Reproduce each of the entries that follow, exactly.
Records to use: Begin
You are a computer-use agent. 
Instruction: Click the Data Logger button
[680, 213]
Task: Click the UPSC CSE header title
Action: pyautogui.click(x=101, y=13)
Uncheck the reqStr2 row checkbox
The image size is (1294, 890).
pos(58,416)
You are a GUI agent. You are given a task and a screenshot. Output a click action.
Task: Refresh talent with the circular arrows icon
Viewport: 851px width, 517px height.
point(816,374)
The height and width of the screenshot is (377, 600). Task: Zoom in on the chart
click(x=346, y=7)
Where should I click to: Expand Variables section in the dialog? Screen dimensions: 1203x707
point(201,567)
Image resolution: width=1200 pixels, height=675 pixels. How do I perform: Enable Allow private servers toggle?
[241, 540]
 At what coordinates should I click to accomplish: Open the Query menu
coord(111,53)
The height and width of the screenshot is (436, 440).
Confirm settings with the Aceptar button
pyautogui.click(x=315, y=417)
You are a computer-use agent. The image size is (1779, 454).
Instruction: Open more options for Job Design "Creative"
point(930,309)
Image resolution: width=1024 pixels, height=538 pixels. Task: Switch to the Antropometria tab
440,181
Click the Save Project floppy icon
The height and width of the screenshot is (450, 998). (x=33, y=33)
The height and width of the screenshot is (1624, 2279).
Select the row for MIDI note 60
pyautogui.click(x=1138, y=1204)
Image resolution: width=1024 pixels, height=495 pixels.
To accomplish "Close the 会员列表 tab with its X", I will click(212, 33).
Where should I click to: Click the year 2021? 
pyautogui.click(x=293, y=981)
Records to use: End
### Solution below
You are a computer-use agent. 
Instruction: Click the Data Logger button
[680, 213]
Task: Click the UPSC CSE header title
Action: pyautogui.click(x=101, y=13)
Uncheck the reqStr2 row checkbox
The image size is (1294, 890).
pos(58,416)
You are a GUI agent. You are given a task and a screenshot. Output a click action.
Task: Refresh talent with the circular arrows icon
Viewport: 851px width, 517px height.
point(816,374)
The height and width of the screenshot is (377, 600). Task: Zoom in on the chart
click(x=346, y=7)
Where should I click to: Expand Variables section in the dialog? Screen dimensions: 1203x707
point(201,567)
Image resolution: width=1200 pixels, height=675 pixels. How do I perform: Enable Allow private servers toggle?
[241, 540]
 At what coordinates should I click to accomplish: Open the Query menu
coord(111,53)
The height and width of the screenshot is (436, 440).
Confirm settings with the Aceptar button
pyautogui.click(x=315, y=417)
You are a computer-use agent. The image size is (1779, 454).
Instruction: Open more options for Job Design "Creative"
point(930,309)
Image resolution: width=1024 pixels, height=538 pixels. Task: Switch to the Antropometria tab
440,181
Click the Save Project floppy icon
The height and width of the screenshot is (450, 998). (x=33, y=33)
The height and width of the screenshot is (1624, 2279).
Select the row for MIDI note 60
pyautogui.click(x=1138, y=1204)
Image resolution: width=1024 pixels, height=495 pixels.
To accomplish "Close the 会员列表 tab with its X", I will click(212, 33).
Where should I click to: Click the year 2021? 
pyautogui.click(x=293, y=981)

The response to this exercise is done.